Apunta y dispara a un ciervo
S i hay un escritor capaz de explorar la violencia, de examinarla en sus mecanismos internos y en sus formas más diversas con la misma minuciosidad con que un entomólogo observa sus insectos, ése es David Vann, quien, en sus tres novelas, ha penetrado en el corazón de las tinieblas familiares para ofrecer una imagen entre salvaje y voraz de la condición humana. Ahora, en «Goat Mountain», el autor nacido en Alaska convierte un simple día de caza en el preámbulo de una tragedia que comienza en 1978, cuando un niño de once años va con su padre, su abuelo y un amigo de ambos a cazar, como todos los otoños, a las cercanías del rancho que la familia posee en esta novela, al norte de California.

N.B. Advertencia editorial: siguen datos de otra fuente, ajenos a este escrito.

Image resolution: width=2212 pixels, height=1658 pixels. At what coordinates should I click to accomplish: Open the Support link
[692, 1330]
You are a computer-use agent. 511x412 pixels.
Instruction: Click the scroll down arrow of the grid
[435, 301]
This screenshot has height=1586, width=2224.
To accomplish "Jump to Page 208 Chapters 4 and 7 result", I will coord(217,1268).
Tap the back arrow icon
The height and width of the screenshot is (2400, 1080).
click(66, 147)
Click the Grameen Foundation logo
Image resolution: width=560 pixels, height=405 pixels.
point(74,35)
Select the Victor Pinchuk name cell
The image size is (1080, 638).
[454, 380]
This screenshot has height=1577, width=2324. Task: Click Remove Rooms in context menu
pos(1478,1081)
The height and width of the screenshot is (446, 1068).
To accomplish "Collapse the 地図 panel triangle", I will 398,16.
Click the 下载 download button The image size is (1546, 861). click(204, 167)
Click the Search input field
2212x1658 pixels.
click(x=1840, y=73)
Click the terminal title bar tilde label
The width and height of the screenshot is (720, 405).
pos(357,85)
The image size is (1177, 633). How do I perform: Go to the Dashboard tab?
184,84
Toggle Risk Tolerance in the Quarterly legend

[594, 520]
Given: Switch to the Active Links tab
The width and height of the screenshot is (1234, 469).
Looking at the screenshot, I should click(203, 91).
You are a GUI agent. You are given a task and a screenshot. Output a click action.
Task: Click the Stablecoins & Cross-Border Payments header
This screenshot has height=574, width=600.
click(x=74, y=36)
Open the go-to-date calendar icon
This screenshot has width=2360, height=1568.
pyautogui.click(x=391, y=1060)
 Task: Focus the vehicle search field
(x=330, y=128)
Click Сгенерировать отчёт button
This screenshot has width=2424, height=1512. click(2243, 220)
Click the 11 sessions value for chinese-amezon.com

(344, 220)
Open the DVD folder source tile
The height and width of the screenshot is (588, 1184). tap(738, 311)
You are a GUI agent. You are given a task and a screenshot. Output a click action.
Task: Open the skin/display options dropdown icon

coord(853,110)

Todo, al comienzo, va muy bien, pues el niño, feliz porque será la primera vez que disparará a un ciervo, se pierde en ese silencioso y salvaje paisaje. Hasta que su padre, de pronto, descubre a lo lejos un cazador furtivo y decide mostrárselo a su hijo a través de la mirilla de su rifle. «El mundo detonó desde algún núcleo invisible y salí disparado por los aires, aterrizando en el suelo», dice el niño, que con ese acto reflejo de dar en el blanco a un ser humano obliga a que los hombres que lo acompañan se replanteen, de inmediato, su papel en el hecho y el sitio que la violencia, también, ocupa en sus vidas particulares y en la vida en general. Como apunta el niño en un momento: «Mi padre ya no podía conectar conmigo. Era la única persona en el mundo que podía ponerme en mi sitio, pero se sentía impotente».
En «Goat Mountain», David Vann vuelve a sorprender con una novela inquietante, que destaca por su prosa pausada y contenida y por la presencia amenazadora de la naturaleza. No sólo de esa naturaleza que se expresa en un hermoso paisaje, sino también la que anida en lo más profundo del corazón humano.